元親の従兄弟である比江山親興一族も、そして、甥である吉良親実とその家臣達も。吉良親実は、元親の弟で、春野の名門、土佐の戦国七雄のひとつと唱われた吉良氏の家督を継いで吉良城主となった吉良親貞の息子。なかなか優秀であったにかあらん。
しかし、信親を喪い、持ち前の判断力が混乱していた元親は、讒言を信じて親実に切腹を命じたのでありました。
そして、七人の家臣が殉死。
その後、その怨霊が元親や城下の人々を悩ませるようになった、という伝説。ここ、親実公の墓所である木塚山にも、ケチ火が現れるようになりました。そして常に七人の死霊。一人を取り殺すと一人が成仏するも、取り殺された者が七人ミサキの一人となり、いつまでも七人で増えも減りもしない。
全国に「七人ミサキ」の伝説は残るようですが、吉良親実さんとその家臣の伝説が一番有名。
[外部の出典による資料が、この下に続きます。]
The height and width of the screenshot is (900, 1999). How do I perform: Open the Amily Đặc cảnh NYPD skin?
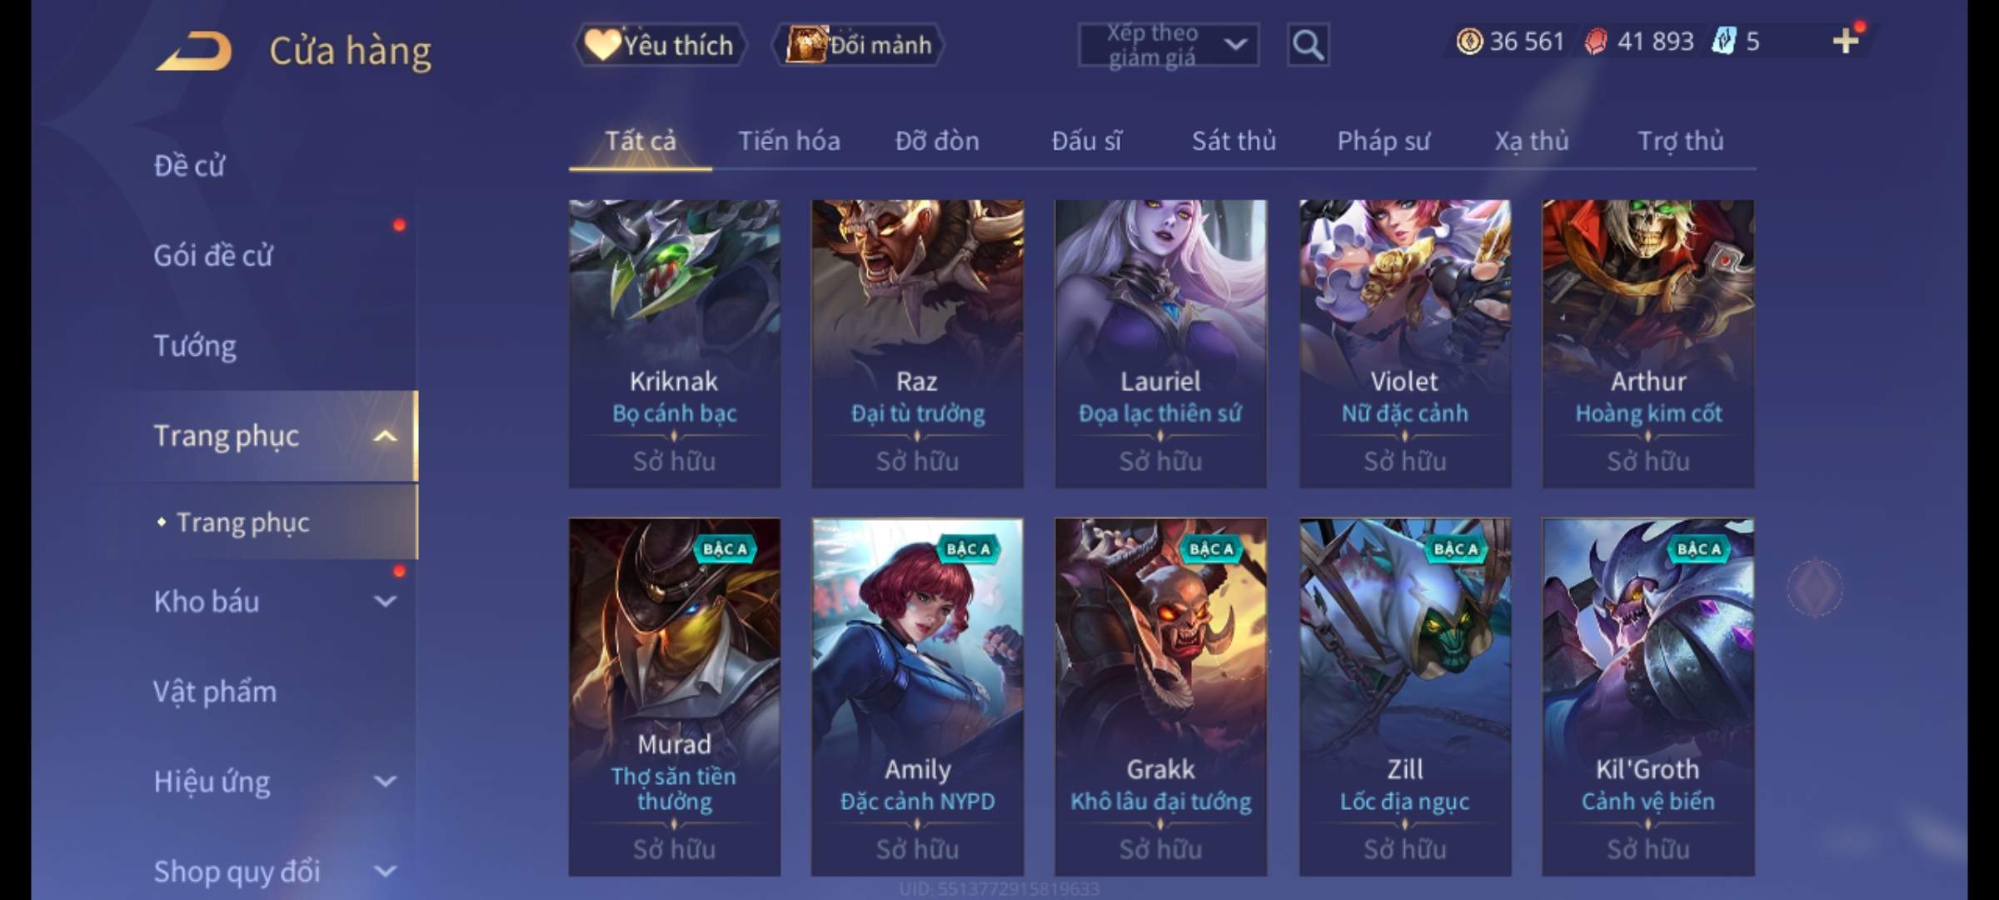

怨霊を怖れた元親は、この地の墓に木塚明神を祀り、鎮めようとしました。それが、この、吉良神社。そんな訳で、少し、俗世から超越した、ヒトが無闇に入り込んでくるのを拒むような、そんな雰囲気が満ちあふれます。
吉良神社の御祭神は吉良左京進秦親実公。
拝殿脇の奥に境内社である七社明神。御祭神は次の七人。
勝賀野次郎兵衛実信、城ノ内太守坊、小島甚四郎、宗安寺眞西堂、永吉飛騨守宗廣、吉良彦太夫、日和田与三右衛門。七人みさき。
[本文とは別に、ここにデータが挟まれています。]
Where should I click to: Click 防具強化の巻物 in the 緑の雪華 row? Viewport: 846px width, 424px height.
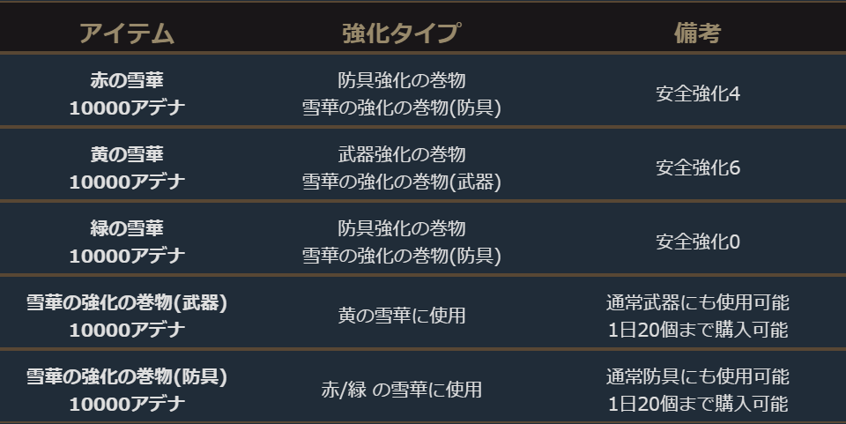(401, 228)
ここまで読んで、お気づきのことと存じますが、七人ミサキには、吉良親実本人は含まれちょりません。吉良親実公は、単独で怨霊となり、家臣団が七人ミサキとなった訳です。
ここは、親実公の墓所でもある訳で、400年以上経った今も、地元の皆さんに大切に祀られ、七人ミサキの伝説とともに受け継がれていっているのであります。